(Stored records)

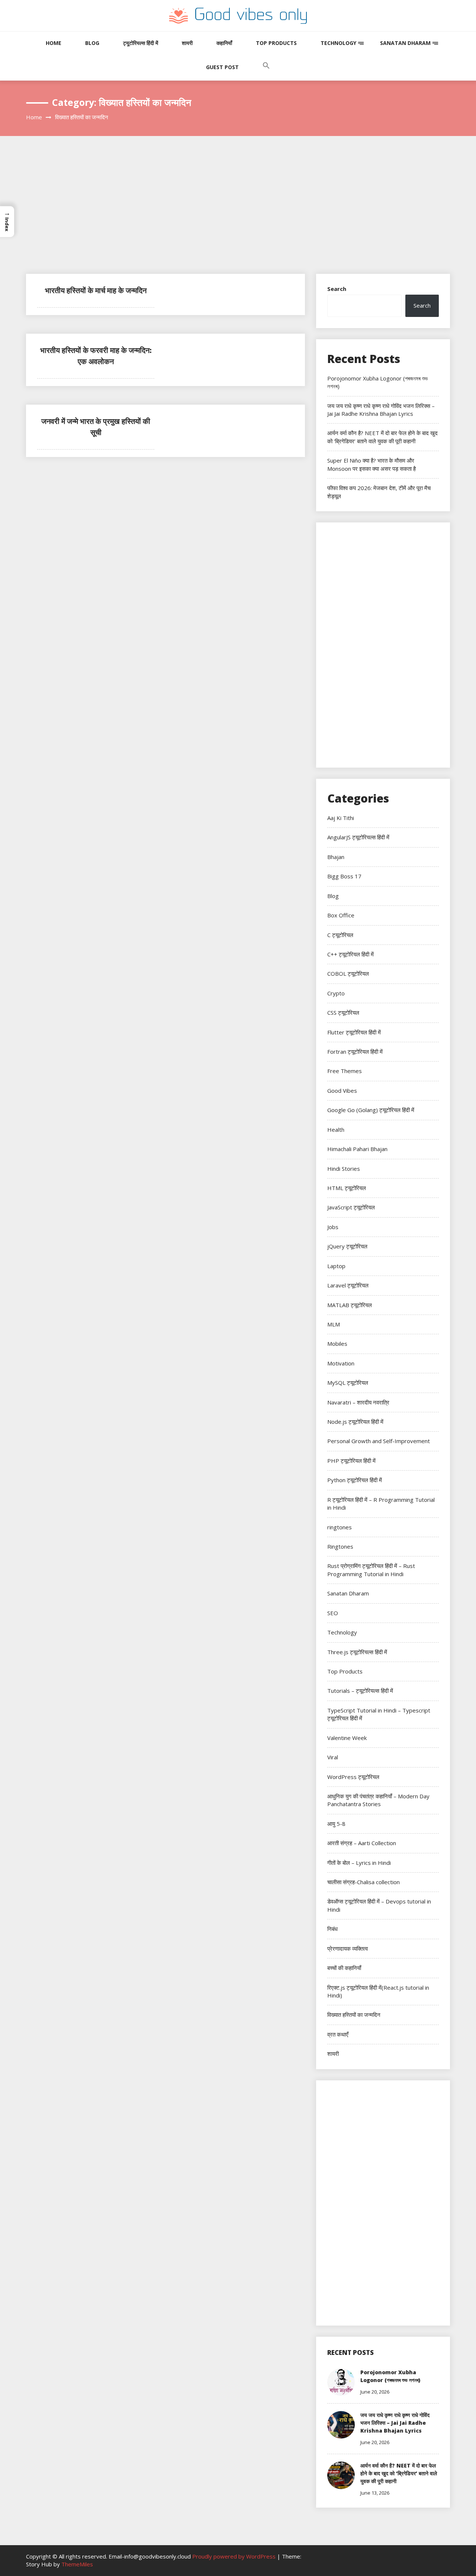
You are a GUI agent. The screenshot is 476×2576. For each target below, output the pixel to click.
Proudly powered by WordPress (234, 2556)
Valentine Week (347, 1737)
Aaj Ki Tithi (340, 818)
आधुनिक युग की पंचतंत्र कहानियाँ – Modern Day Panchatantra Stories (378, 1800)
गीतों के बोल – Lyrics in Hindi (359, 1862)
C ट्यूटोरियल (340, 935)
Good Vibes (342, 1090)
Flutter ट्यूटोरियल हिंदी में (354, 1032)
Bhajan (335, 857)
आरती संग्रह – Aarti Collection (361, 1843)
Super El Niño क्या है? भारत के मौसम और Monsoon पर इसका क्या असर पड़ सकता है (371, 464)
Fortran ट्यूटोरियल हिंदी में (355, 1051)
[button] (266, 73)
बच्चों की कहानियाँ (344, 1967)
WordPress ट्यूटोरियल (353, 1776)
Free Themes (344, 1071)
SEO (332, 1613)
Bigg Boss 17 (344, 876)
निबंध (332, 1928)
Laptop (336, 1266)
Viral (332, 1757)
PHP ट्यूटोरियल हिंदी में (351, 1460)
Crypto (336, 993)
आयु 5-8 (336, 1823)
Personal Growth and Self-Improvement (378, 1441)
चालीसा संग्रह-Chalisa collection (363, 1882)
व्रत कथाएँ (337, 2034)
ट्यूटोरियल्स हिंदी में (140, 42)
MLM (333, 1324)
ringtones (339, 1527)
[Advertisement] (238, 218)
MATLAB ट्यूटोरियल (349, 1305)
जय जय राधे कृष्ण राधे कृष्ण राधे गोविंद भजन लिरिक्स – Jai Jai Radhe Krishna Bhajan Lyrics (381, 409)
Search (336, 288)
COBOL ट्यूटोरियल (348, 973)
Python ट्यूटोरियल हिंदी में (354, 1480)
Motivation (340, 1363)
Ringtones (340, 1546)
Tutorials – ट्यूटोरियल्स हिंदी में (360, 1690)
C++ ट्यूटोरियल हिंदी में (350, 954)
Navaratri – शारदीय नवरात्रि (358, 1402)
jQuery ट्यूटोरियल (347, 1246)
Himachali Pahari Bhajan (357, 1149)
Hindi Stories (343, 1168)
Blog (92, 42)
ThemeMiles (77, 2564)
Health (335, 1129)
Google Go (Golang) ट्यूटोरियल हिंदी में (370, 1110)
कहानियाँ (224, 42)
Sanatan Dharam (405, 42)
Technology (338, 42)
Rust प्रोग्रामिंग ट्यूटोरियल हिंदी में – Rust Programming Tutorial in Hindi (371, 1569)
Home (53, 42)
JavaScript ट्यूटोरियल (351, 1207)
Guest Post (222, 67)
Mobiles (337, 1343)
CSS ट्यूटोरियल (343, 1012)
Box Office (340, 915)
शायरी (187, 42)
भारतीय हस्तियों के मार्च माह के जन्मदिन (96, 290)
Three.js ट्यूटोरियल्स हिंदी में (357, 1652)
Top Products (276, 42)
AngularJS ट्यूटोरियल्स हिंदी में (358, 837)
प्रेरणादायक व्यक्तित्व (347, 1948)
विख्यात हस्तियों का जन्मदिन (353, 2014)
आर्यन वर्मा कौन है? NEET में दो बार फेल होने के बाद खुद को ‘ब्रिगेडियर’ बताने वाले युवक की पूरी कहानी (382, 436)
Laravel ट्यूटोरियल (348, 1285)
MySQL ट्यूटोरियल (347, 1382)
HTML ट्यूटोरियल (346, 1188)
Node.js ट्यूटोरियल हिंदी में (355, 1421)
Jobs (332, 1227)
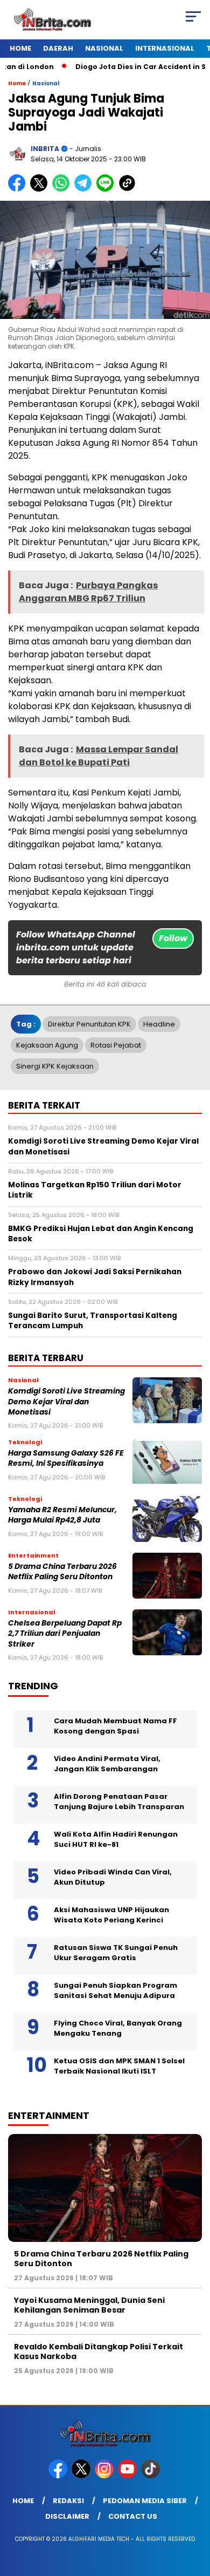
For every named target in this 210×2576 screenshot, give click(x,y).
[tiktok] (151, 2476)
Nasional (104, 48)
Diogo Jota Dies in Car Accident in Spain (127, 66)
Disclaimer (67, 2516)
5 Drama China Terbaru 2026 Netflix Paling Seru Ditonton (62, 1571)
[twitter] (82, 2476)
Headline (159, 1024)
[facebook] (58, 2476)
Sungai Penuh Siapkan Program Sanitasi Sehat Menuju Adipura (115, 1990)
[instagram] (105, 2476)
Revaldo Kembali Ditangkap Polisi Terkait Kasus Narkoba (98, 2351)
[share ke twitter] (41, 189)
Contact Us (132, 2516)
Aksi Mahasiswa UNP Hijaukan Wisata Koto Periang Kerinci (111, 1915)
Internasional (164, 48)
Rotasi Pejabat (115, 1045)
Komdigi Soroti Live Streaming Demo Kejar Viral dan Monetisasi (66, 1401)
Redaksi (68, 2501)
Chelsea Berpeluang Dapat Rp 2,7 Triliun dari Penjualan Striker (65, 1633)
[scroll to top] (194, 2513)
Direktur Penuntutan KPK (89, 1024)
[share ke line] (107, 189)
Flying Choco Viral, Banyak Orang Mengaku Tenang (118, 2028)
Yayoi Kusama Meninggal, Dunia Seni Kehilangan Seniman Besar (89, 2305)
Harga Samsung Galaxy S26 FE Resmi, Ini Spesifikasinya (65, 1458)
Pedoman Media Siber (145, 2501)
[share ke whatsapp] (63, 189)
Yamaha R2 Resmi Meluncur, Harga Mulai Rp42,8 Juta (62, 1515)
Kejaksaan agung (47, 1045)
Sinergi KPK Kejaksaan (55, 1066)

* * *

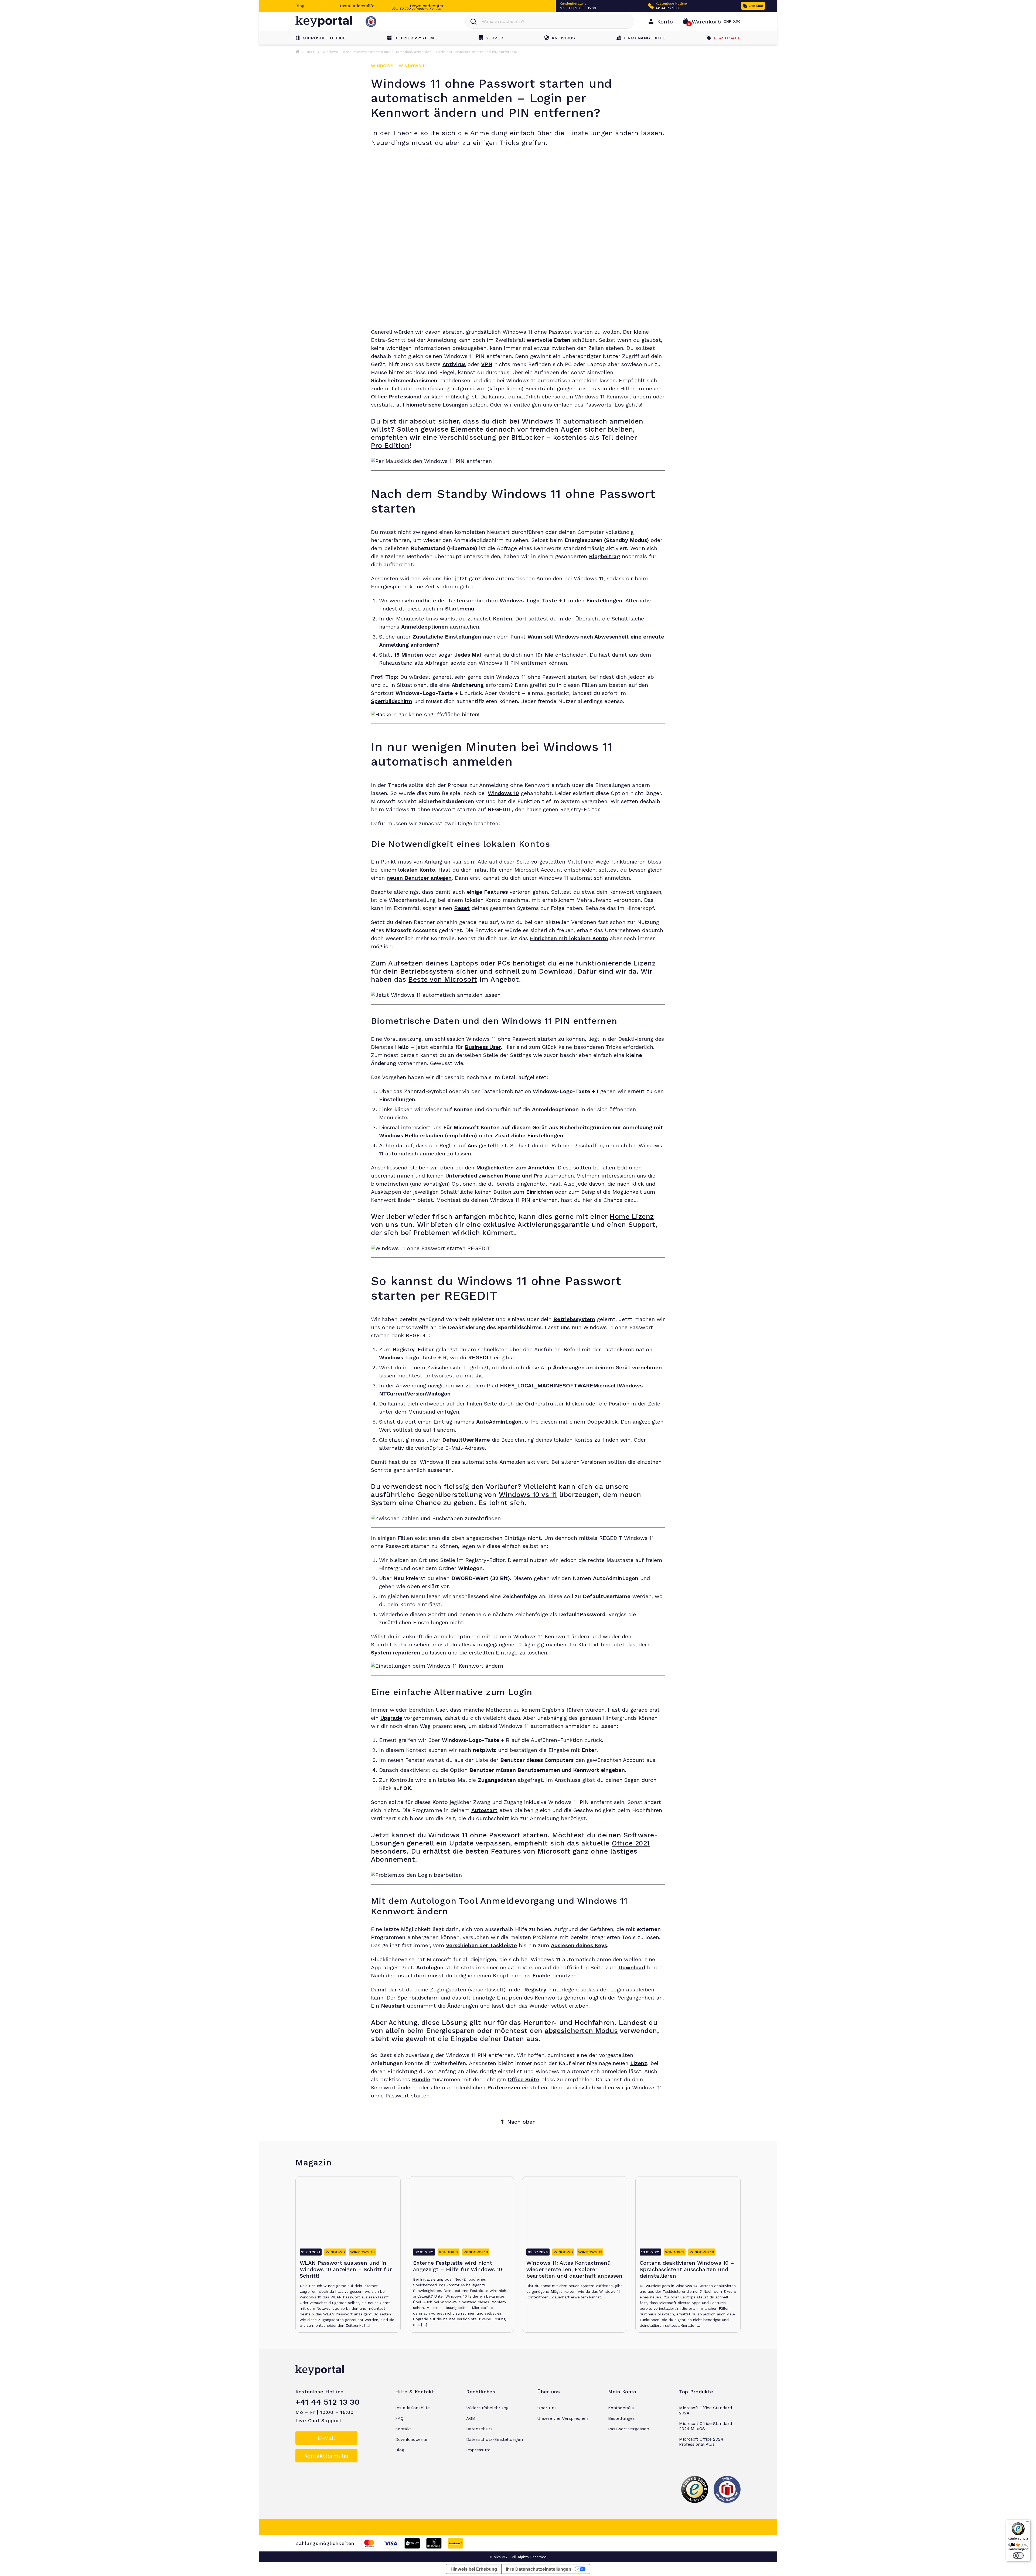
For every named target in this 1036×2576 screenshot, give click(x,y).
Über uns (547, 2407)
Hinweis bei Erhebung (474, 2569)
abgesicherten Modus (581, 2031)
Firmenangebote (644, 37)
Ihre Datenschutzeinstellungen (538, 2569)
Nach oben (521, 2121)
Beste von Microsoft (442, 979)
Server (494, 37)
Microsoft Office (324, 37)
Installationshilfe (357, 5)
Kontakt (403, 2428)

==

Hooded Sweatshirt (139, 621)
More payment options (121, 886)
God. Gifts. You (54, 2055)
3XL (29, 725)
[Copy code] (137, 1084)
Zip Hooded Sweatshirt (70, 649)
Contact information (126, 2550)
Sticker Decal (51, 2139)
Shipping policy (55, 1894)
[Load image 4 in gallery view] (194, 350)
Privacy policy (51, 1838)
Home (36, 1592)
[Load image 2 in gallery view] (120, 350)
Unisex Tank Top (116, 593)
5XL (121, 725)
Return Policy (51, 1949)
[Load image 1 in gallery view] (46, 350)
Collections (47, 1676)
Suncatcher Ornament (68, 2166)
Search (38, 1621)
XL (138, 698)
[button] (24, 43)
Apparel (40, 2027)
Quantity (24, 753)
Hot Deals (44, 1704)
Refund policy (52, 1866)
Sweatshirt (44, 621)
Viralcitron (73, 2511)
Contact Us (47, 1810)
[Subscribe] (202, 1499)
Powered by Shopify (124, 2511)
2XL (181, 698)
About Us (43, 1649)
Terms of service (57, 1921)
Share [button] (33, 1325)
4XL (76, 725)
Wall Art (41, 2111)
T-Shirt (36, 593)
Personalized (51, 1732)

About this exercise :: Copy, exactly and only, the lines above that begin with the one containing "C ट्यूटोरियल (340, 935)" and finish with the one containing "Personal Growth and".

Answer section ::
C ट्यूटोरियल (340, 935)
Good Vibes (342, 1090)
Flutter ट्यूटोरियल हिंदी में (354, 1032)
Bhajan (335, 857)
आरती संग्रह – Aarti Collection (361, 1843)
Super El Niño क्या है? भारत के मौसम और Monsoon पर इसका क्या असर पड़ सकता है (371, 464)
Fortran ट्यूटोरियल हिंदी में (355, 1051)
[button] (266, 73)
बच्चों की कहानियाँ (344, 1967)
WordPress ट्यूटोरियल (353, 1776)
Free Themes (344, 1071)
SEO (332, 1613)
Bigg Boss 17 (344, 876)
निबंध (332, 1928)
Laptop (336, 1266)
Viral (332, 1757)
PHP ट्यूटोरियल हिंदी में (351, 1460)
Crypto (336, 993)
आयु 5-8 (336, 1823)
Personal Growth and Self-Improvement (378, 1441)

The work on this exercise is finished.